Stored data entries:

★ ★ ★ ★ ★

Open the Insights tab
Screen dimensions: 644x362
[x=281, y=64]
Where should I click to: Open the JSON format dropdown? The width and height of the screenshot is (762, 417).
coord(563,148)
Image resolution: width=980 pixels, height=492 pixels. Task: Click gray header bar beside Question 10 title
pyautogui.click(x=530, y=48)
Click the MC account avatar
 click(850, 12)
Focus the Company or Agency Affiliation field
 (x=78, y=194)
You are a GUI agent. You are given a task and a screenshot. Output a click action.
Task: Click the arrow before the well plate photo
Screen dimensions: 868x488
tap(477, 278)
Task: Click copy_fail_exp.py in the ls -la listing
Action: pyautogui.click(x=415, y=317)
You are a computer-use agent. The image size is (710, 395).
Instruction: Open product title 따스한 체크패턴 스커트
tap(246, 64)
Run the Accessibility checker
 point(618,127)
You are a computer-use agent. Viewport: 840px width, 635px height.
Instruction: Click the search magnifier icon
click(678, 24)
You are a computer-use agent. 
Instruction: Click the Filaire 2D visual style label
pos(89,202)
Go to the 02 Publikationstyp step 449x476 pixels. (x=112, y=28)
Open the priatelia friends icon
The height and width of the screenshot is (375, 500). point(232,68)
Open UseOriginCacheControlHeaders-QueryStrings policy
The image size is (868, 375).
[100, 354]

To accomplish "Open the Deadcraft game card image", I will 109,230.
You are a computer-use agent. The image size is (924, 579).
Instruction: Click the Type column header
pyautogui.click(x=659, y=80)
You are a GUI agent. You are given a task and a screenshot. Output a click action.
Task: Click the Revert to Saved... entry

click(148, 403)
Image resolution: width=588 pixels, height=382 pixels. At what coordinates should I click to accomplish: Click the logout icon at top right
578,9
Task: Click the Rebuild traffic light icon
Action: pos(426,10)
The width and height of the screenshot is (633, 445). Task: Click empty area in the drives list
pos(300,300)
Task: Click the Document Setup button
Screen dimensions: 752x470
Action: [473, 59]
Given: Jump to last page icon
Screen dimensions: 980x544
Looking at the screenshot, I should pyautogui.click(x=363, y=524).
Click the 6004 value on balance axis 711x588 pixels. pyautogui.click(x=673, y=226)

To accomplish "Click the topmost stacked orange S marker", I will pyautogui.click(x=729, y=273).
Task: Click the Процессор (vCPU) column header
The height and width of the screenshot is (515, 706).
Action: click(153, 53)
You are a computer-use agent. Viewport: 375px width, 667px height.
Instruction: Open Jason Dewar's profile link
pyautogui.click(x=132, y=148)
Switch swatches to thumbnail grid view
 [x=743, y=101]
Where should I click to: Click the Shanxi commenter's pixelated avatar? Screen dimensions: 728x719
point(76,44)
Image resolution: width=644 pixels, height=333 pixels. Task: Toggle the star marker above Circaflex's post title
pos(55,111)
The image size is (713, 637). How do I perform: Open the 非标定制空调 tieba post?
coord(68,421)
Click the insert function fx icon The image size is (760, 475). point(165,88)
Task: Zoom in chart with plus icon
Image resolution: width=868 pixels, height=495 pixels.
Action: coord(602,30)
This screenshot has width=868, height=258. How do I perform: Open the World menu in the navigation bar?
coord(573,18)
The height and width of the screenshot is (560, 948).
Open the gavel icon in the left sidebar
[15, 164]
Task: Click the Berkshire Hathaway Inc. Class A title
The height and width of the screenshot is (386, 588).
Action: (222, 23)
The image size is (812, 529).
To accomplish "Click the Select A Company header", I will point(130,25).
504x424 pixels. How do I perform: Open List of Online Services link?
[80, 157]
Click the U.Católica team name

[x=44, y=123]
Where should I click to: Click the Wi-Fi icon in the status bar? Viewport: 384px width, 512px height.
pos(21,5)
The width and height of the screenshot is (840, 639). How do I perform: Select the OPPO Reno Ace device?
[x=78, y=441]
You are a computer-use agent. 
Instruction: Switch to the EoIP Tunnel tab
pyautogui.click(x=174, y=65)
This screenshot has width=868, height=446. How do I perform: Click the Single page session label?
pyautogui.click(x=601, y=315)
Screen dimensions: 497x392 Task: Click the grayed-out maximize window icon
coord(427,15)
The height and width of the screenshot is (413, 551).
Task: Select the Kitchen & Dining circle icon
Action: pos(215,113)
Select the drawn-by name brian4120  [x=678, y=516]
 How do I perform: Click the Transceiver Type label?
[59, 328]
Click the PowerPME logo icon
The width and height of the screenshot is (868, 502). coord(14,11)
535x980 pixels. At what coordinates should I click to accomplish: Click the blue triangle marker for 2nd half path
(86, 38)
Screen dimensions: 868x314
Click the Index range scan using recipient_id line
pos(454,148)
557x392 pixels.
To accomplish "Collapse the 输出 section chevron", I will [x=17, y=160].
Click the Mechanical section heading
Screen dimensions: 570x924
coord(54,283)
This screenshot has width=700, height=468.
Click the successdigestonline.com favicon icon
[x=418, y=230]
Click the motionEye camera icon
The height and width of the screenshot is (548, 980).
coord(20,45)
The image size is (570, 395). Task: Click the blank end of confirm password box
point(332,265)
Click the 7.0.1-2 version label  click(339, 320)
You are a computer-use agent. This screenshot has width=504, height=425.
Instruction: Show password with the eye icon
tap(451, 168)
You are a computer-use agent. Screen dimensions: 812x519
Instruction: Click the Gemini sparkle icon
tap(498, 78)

★ ★ ★ ★ ★

Work task: Whatever appears in the records must be returned exactly.

Result of this task:
Open the Insights tab
Screen dimensions: 644x362
[x=281, y=64]
Where should I click to: Open the JSON format dropdown? The width and height of the screenshot is (762, 417).
coord(563,148)
Image resolution: width=980 pixels, height=492 pixels. Task: Click gray header bar beside Question 10 title
pyautogui.click(x=530, y=48)
Click the MC account avatar
 click(850, 12)
Focus the Company or Agency Affiliation field
 (x=78, y=194)
You are a GUI agent. You are given a task and a screenshot. Output a click action.
Task: Click the arrow before the well plate photo
Screen dimensions: 868x488
tap(477, 278)
Task: Click copy_fail_exp.py in the ls -la listing
Action: pyautogui.click(x=415, y=317)
You are a computer-use agent. The image size is (710, 395).
Instruction: Open product title 따스한 체크패턴 스커트
tap(246, 64)
Run the Accessibility checker
 point(618,127)
You are a computer-use agent. Viewport: 840px width, 635px height.
Instruction: Click the search magnifier icon
click(678, 24)
You are a computer-use agent. 
Instruction: Click the Filaire 2D visual style label
pos(89,202)
Go to the 02 Publikationstyp step 449x476 pixels. (x=112, y=28)
Open the priatelia friends icon
The height and width of the screenshot is (375, 500). point(232,68)
Open UseOriginCacheControlHeaders-QueryStrings policy
The image size is (868, 375).
[100, 354]

To accomplish "Open the Deadcraft game card image", I will 109,230.
You are a computer-use agent. The image size is (924, 579).
Instruction: Click the Type column header
pyautogui.click(x=659, y=80)
You are a GUI agent. You are given a task and a screenshot. Output a click action.
Task: Click the Revert to Saved... entry

click(148, 403)
Image resolution: width=588 pixels, height=382 pixels. At what coordinates should I click to accomplish: Click the logout icon at top right
578,9
Task: Click the Rebuild traffic light icon
Action: pos(426,10)
The width and height of the screenshot is (633, 445). Task: Click empty area in the drives list
pos(300,300)
Task: Click the Document Setup button
Screen dimensions: 752x470
Action: [473, 59]
Given: Jump to last page icon
Screen dimensions: 980x544
Looking at the screenshot, I should pyautogui.click(x=363, y=524).
Click the 6004 value on balance axis 711x588 pixels. pyautogui.click(x=673, y=226)

To accomplish "Click the topmost stacked orange S marker", I will pyautogui.click(x=729, y=273).
Task: Click the Процессор (vCPU) column header
The height and width of the screenshot is (515, 706).
Action: click(153, 53)
You are a computer-use agent. Viewport: 375px width, 667px height.
Instruction: Open Jason Dewar's profile link
pyautogui.click(x=132, y=148)
Switch swatches to thumbnail grid view
 [x=743, y=101]
Where should I click to: Click the Shanxi commenter's pixelated avatar? Screen dimensions: 728x719
point(76,44)
Image resolution: width=644 pixels, height=333 pixels. Task: Toggle the star marker above Circaflex's post title
pos(55,111)
The image size is (713, 637). How do I perform: Open the 非标定制空调 tieba post?
coord(68,421)
Click the insert function fx icon The image size is (760, 475). point(165,88)
Task: Zoom in chart with plus icon
Image resolution: width=868 pixels, height=495 pixels.
Action: coord(602,30)
This screenshot has width=868, height=258. How do I perform: Open the World menu in the navigation bar?
coord(573,18)
The height and width of the screenshot is (560, 948).
Open the gavel icon in the left sidebar
[15, 164]
Task: Click the Berkshire Hathaway Inc. Class A title
The height and width of the screenshot is (386, 588).
Action: (222, 23)
The image size is (812, 529).
To accomplish "Click the Select A Company header", I will point(130,25).
504x424 pixels. How do I perform: Open List of Online Services link?
[80, 157]
Click the U.Católica team name

[x=44, y=123]
Where should I click to: Click the Wi-Fi icon in the status bar? Viewport: 384px width, 512px height.
pos(21,5)
The width and height of the screenshot is (840, 639). How do I perform: Select the OPPO Reno Ace device?
[x=78, y=441]
You are a computer-use agent. 
Instruction: Switch to the EoIP Tunnel tab
pyautogui.click(x=174, y=65)
This screenshot has width=868, height=446. How do I perform: Click the Single page session label?
pyautogui.click(x=601, y=315)
Screen dimensions: 497x392 Task: Click the grayed-out maximize window icon
coord(427,15)
The height and width of the screenshot is (413, 551).
Task: Select the Kitchen & Dining circle icon
Action: pos(215,113)
Select the drawn-by name brian4120  [x=678, y=516]
 How do I perform: Click the Transceiver Type label?
[59, 328]
Click the PowerPME logo icon
The width and height of the screenshot is (868, 502). coord(14,11)
535x980 pixels. At what coordinates should I click to accomplish: Click the blue triangle marker for 2nd half path
(86, 38)
Screen dimensions: 868x314
Click the Index range scan using recipient_id line
pos(454,148)
557x392 pixels.
To accomplish "Collapse the 输出 section chevron", I will [x=17, y=160].
Click the Mechanical section heading
Screen dimensions: 570x924
coord(54,283)
This screenshot has width=700, height=468.
Click the successdigestonline.com favicon icon
[x=418, y=230]
Click the motionEye camera icon
The height and width of the screenshot is (548, 980).
coord(20,45)
The image size is (570, 395). Task: Click the blank end of confirm password box
point(332,265)
Click the 7.0.1-2 version label  click(339, 320)
You are a computer-use agent. This screenshot has width=504, height=425.
Instruction: Show password with the eye icon
tap(451, 168)
You are a computer-use agent. Screen dimensions: 812x519
Instruction: Click the Gemini sparkle icon
tap(498, 78)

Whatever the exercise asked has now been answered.